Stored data

[Start of Attachment]

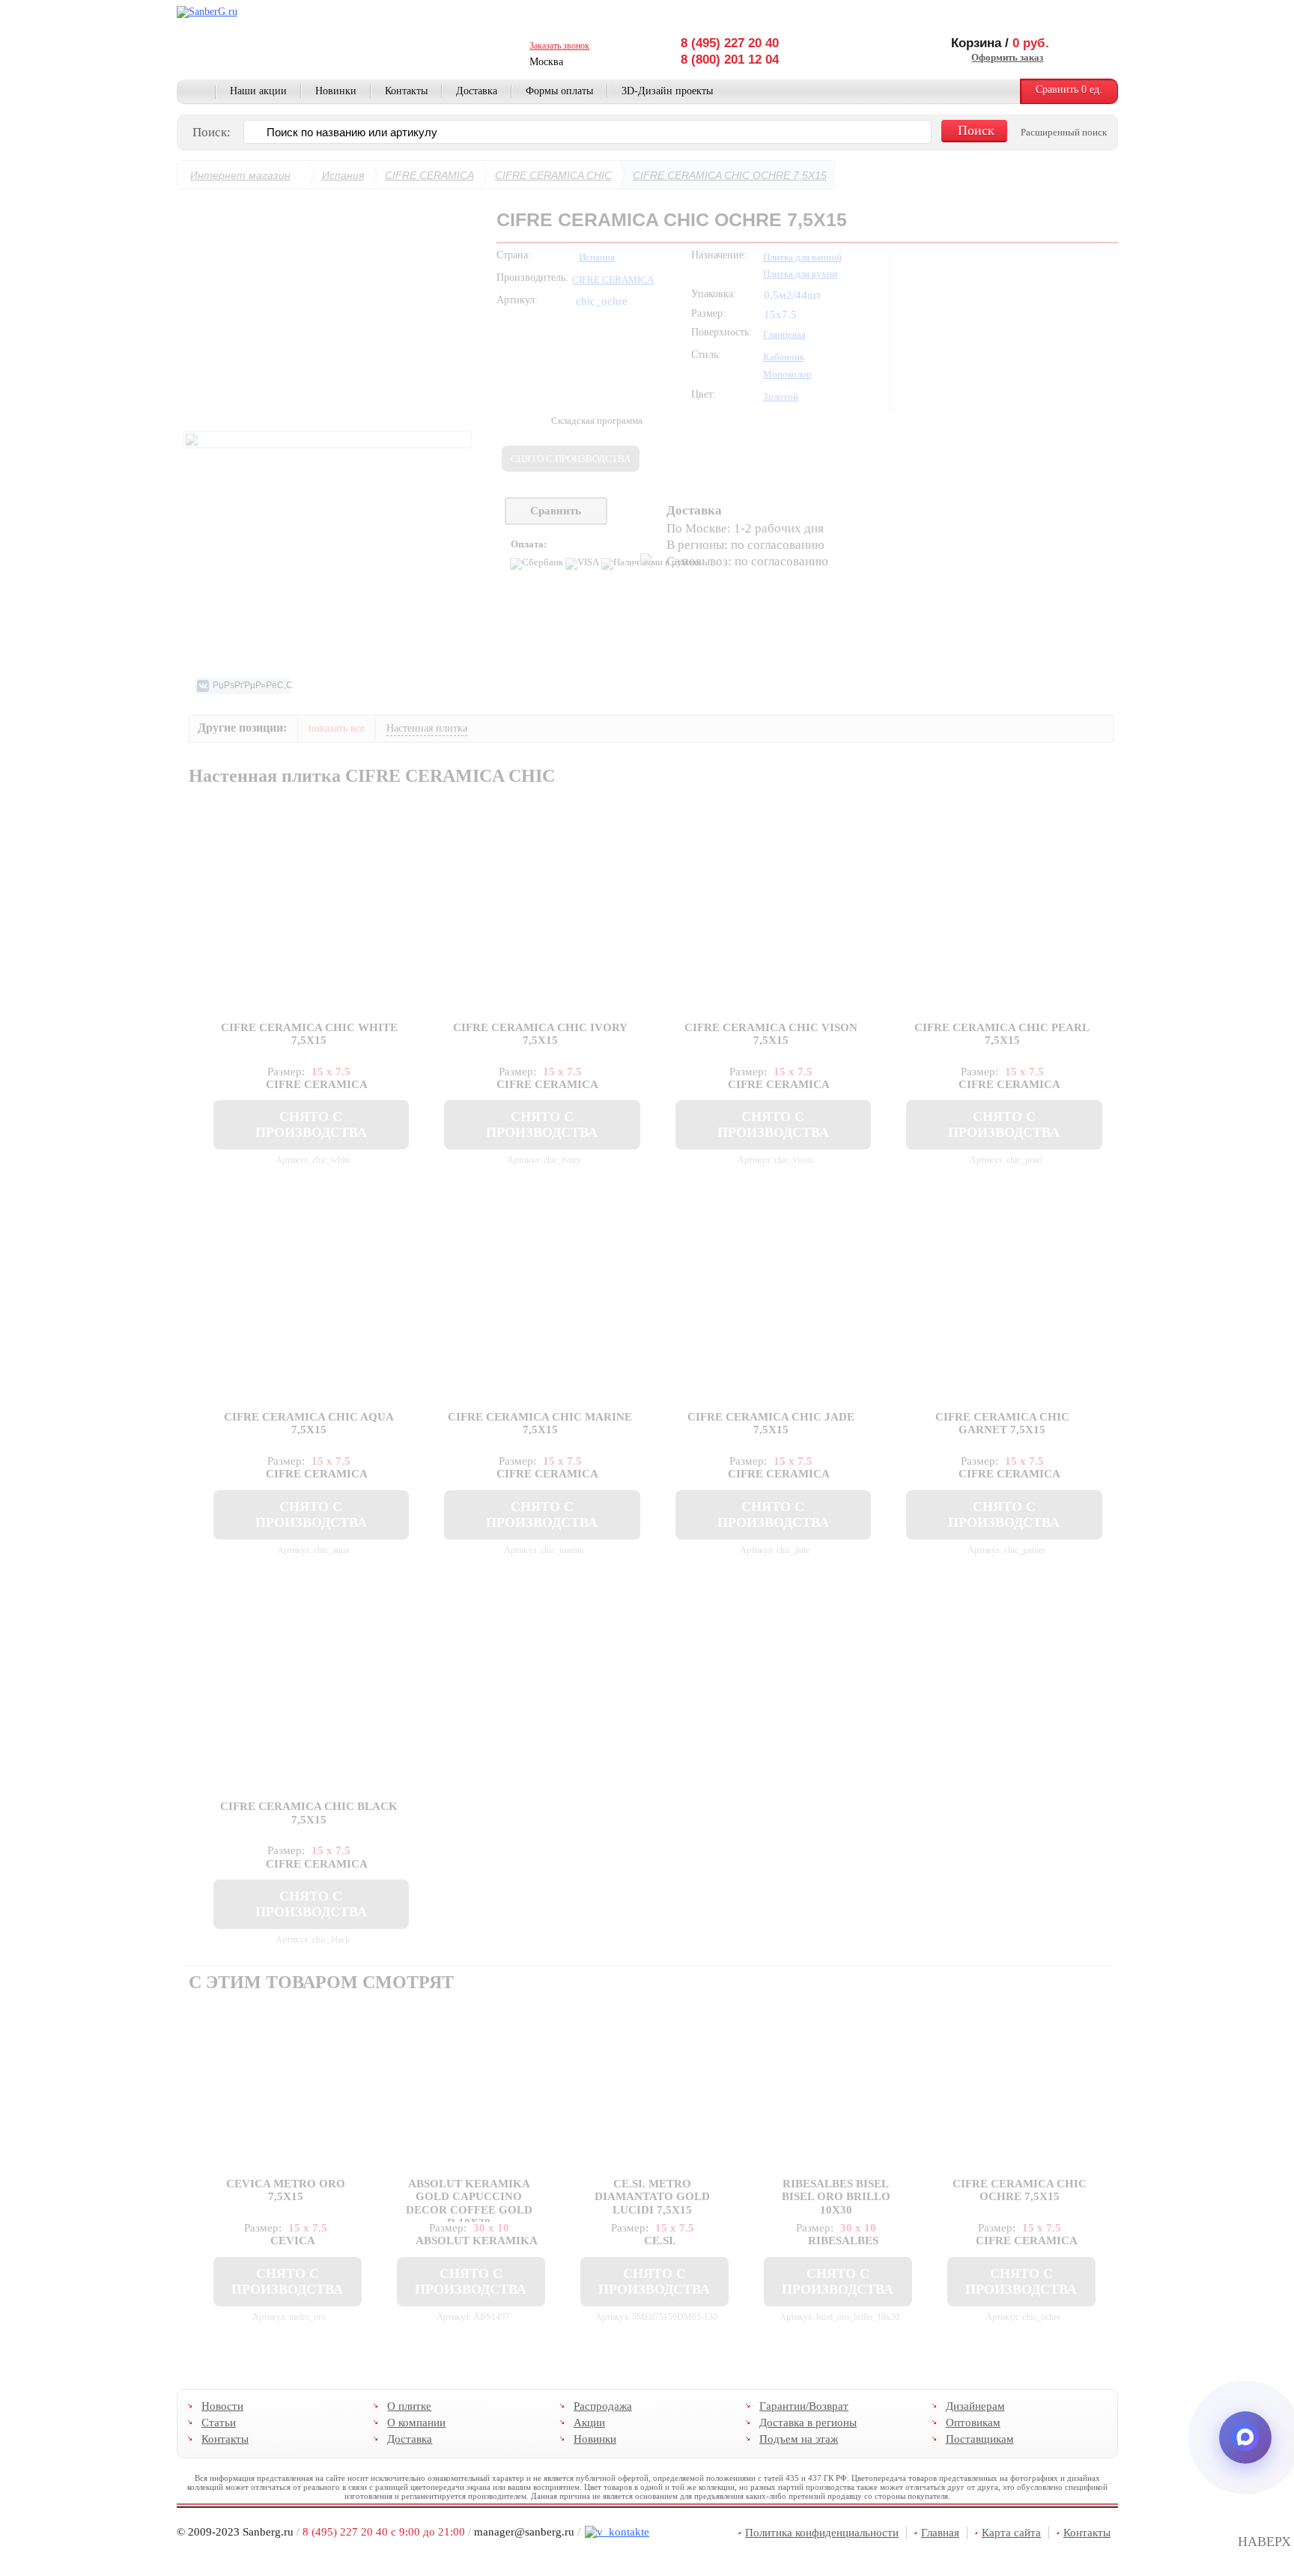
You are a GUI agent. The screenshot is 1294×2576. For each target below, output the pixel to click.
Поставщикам (979, 2439)
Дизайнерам (974, 2406)
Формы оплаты (559, 91)
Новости (222, 2406)
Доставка (476, 91)
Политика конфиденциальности (822, 2533)
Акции (588, 2422)
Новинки (335, 91)
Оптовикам (972, 2422)
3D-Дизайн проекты (667, 91)
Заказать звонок (559, 45)
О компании (416, 2422)
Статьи (218, 2422)
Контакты (406, 91)
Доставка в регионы (808, 2422)
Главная (196, 92)
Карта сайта (1011, 2533)
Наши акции (258, 91)
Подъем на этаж (798, 2439)
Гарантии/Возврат (803, 2406)
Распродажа (602, 2406)
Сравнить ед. (1069, 89)
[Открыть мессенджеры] (1245, 2437)
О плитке (409, 2406)
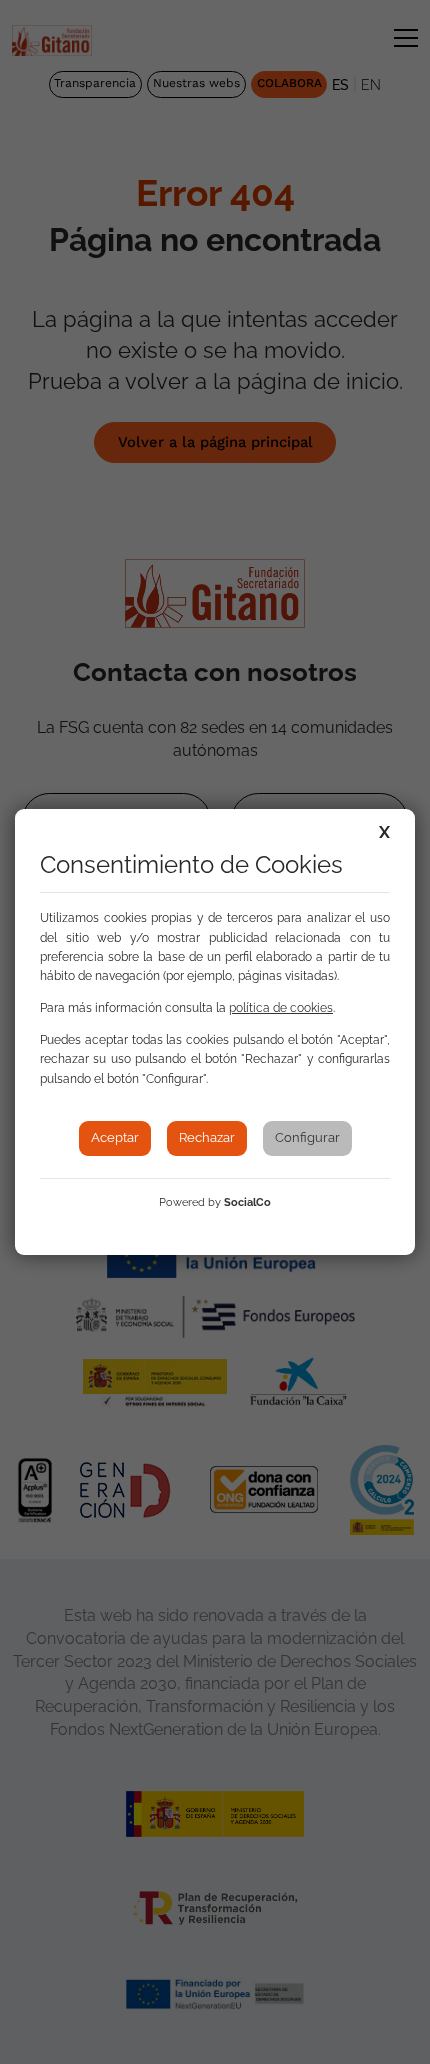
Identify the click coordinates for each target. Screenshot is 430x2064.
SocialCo (247, 1202)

[End of Attachment]

ACTION ITEM: Reproduce word for word the lines from the one containing "Дизайнерам (974, 2406)" through the end of the data, both ends kept. Drop the pictures.

THE ANSWER:
Дизайнерам (974, 2406)
Формы оплаты (559, 91)
Новости (222, 2406)
Доставка (476, 91)
Политика конфиденциальности (822, 2533)
Акции (588, 2422)
Новинки (335, 91)
Оптовикам (972, 2422)
3D-Дизайн проекты (667, 91)
Заказать звонок (559, 45)
О компании (416, 2422)
Статьи (218, 2422)
Контакты (406, 91)
Доставка в регионы (808, 2422)
Главная (196, 92)
Карта сайта (1011, 2533)
Наши акции (258, 91)
Подъем на этаж (798, 2439)
Гарантии/Возврат (803, 2406)
Распродажа (602, 2406)
Сравнить ед. (1069, 89)
[Открыть мессенджеры] (1245, 2437)
О плитке (409, 2406)
Identify the click coordinates for each target. Screenshot is 430x2064.
SocialCo (247, 1202)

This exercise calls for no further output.